### Required work
Please copy every line from the records below that contains the string "computer".

### Task material
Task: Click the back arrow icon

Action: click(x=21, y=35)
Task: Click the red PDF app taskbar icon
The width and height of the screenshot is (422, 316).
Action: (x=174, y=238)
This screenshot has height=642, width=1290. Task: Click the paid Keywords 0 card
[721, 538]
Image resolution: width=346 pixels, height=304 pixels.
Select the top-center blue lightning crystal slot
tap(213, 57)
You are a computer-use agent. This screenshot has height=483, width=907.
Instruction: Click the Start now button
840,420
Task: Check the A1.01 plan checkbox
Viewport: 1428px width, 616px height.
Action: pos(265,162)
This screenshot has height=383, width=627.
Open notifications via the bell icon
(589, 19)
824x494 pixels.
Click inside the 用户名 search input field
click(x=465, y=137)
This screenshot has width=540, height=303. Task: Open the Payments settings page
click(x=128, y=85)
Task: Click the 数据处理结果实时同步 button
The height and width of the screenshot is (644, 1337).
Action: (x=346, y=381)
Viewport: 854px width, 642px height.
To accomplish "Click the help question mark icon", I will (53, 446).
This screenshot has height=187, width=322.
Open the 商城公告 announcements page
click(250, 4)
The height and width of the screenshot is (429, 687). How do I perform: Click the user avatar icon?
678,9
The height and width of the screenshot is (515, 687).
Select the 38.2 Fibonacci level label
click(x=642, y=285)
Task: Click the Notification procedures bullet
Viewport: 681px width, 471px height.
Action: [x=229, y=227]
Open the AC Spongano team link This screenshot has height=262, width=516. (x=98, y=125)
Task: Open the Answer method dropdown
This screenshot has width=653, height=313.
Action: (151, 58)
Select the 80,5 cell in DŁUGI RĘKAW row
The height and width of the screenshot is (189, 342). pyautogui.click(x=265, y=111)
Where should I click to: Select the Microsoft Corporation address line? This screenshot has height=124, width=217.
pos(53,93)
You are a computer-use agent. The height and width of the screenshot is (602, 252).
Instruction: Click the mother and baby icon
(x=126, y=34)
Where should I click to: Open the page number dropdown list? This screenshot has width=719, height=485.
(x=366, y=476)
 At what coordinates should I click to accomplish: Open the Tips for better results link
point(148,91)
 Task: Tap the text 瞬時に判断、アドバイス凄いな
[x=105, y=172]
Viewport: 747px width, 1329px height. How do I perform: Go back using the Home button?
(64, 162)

### Task result
You are a computer-use agent. This screenshot has height=483, width=907.
You are a computer-use agent. The height and width of the screenshot is (602, 252).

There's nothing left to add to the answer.